Evolution Money analysed data from two different types of second charge mortgage products, split between those borrowers using the loans for debt consolidation purposes only, and those clients who have prime credit ratings.
The latest tracker showed that prime borrowers are able to use their loans for other purposes, not just debt consolidation, and this iteration shows continued growth.
Looking at its total lending data for the last three months, up until the end of August 2022, the product split by volume of mortgages is 68% debt consolidation and 32% prime; by value, it is 59% debt consolidation and 41% prime. This is compared to the previous quarter where both the volume and value of lending to debt consolidation borrowers were 1% higher.
The lender said that while pricing had also risen in the second charge space, borrowers were not willing to pay large early repayment charges on their first-charge products in order to remortgage, especially as they were likely to be moving to a higher rate.
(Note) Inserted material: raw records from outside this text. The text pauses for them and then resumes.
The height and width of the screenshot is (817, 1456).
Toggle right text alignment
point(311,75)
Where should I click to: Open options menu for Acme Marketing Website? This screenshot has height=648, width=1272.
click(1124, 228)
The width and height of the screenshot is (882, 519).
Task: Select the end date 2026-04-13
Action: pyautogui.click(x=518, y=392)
Instead, borrowers were looking for shorter-term solutions that could allow them to access increased equity built up over the past few years.
For those borrowers specifically using a second charge mortgage for debt consolidation purposes, the average loan amount has continued to increase, from £24,438 up to £24,949.
The average term for these borrowers has also increased to 131 months. However, the average LTV has fallen again to 68%. Borrowers, on average, were consolidating an increasing number of specific debts up to six from five last quarter, and the average value of the debts consolidated had also increased to £18,306.
Read more: Second charge lending continues annual surge.
Evolution data also showed the most common uses of a debt consolidation second charge mortgage. Over 60% were used to pay back a loan provider, followed by over 40% paying a bank, with close to 9% repaying retail credit, followed by car finance at just over 5%.
For prime borrowers, the average loan amount has also increased but only slightly to £36,377, with the average term also having increased to 154 months, with the average LTV continuing to fall to 66% from 66.5%.
Prime borrowers are increasingly taking out second charge mortgages for debt consolidation, up to 63% from 58.2%; home improvement and some consolidation, 26.5%, down from 27.7%; and home improvement, 21%, up from 16.8%.
Borrowers were also utilising second charge loans to pay for vehicles, to pay for weddings, and to fund existing business loans and ventures. The average number of specific debts being consolidated by prime borrowers remained at five. However, the average value of the debt continued to increase this quarter, up to £24,732.
“At the moment, we continue to see a trend whereby prime borrowers are an increasing percentage of both the volume and the value of the second charge mortgages we provide,” Steve Brilus, chief executive at Evolution Money, commented. “Again, we have witnessed this, particularly throughout 2022, as interest rate rises have been a major consideration for those who might ordinarily remortgage their first-charge in order to access equity.”